→ **Data to examine**:
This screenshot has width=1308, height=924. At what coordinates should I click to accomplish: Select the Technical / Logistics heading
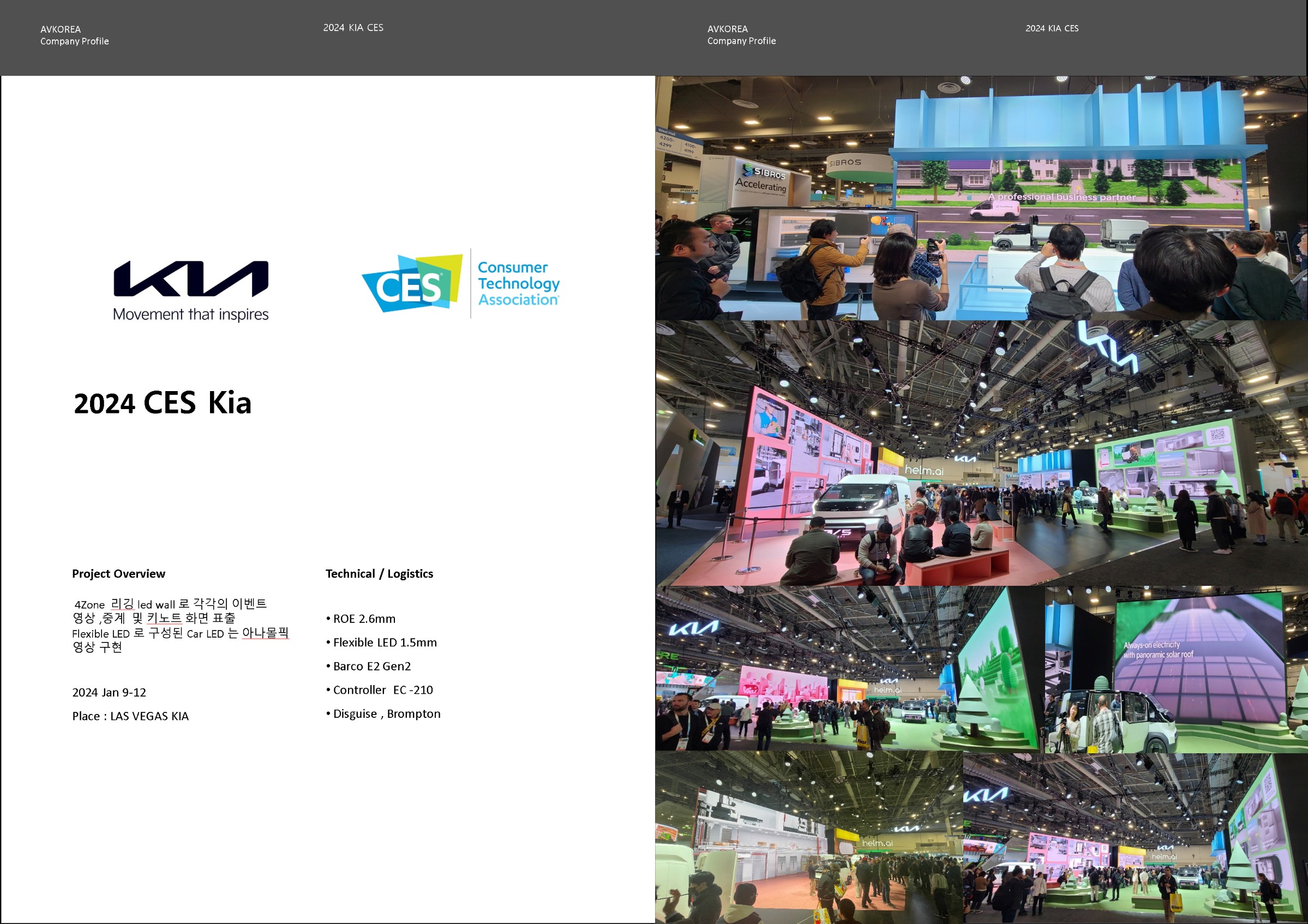[379, 574]
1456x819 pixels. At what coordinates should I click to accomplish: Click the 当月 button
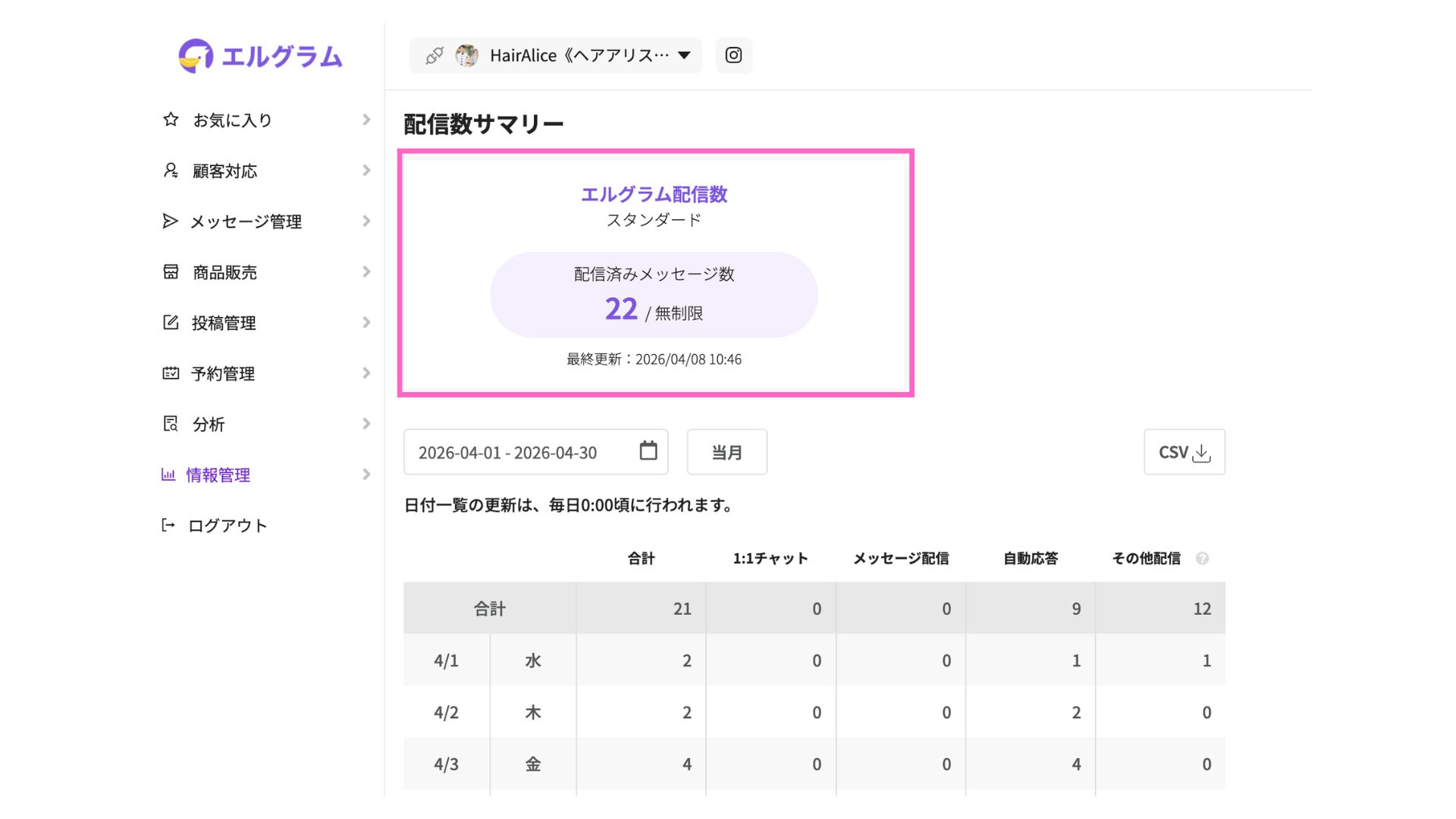click(x=726, y=453)
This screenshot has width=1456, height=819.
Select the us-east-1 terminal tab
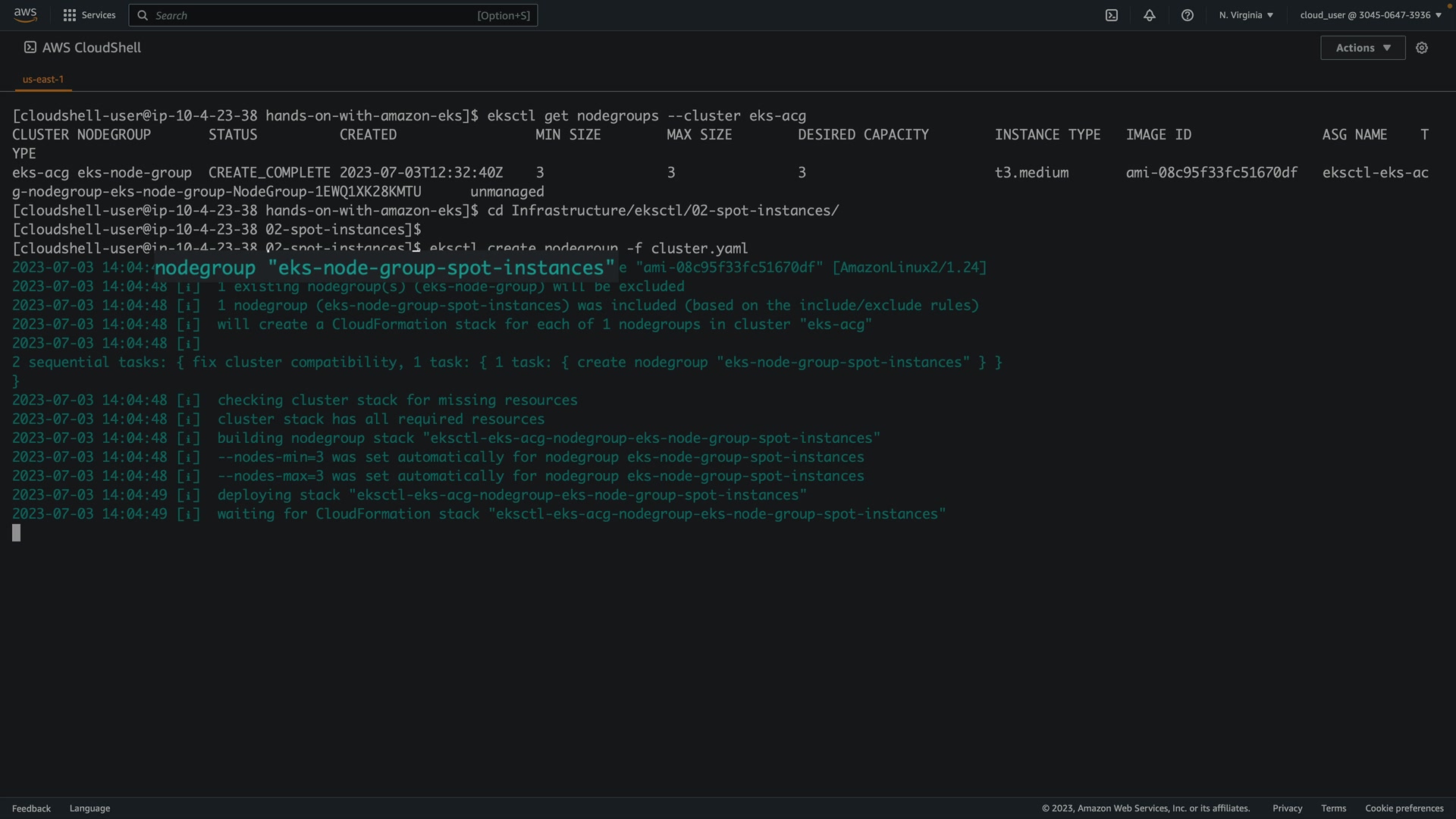click(43, 79)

→ **What you will do**: Repeat every record precisely. Any picture among them stays out of the copy.

→ **Answer below**:
This screenshot has width=1308, height=924. At what coordinates should I click to accomplish: Select the Technical / Logistics heading
[379, 574]
1456x819 pixels. At what coordinates should I click to accomplish: Click the 当月 button
click(x=726, y=453)
This screenshot has width=1456, height=819.
Select the us-east-1 terminal tab
click(43, 79)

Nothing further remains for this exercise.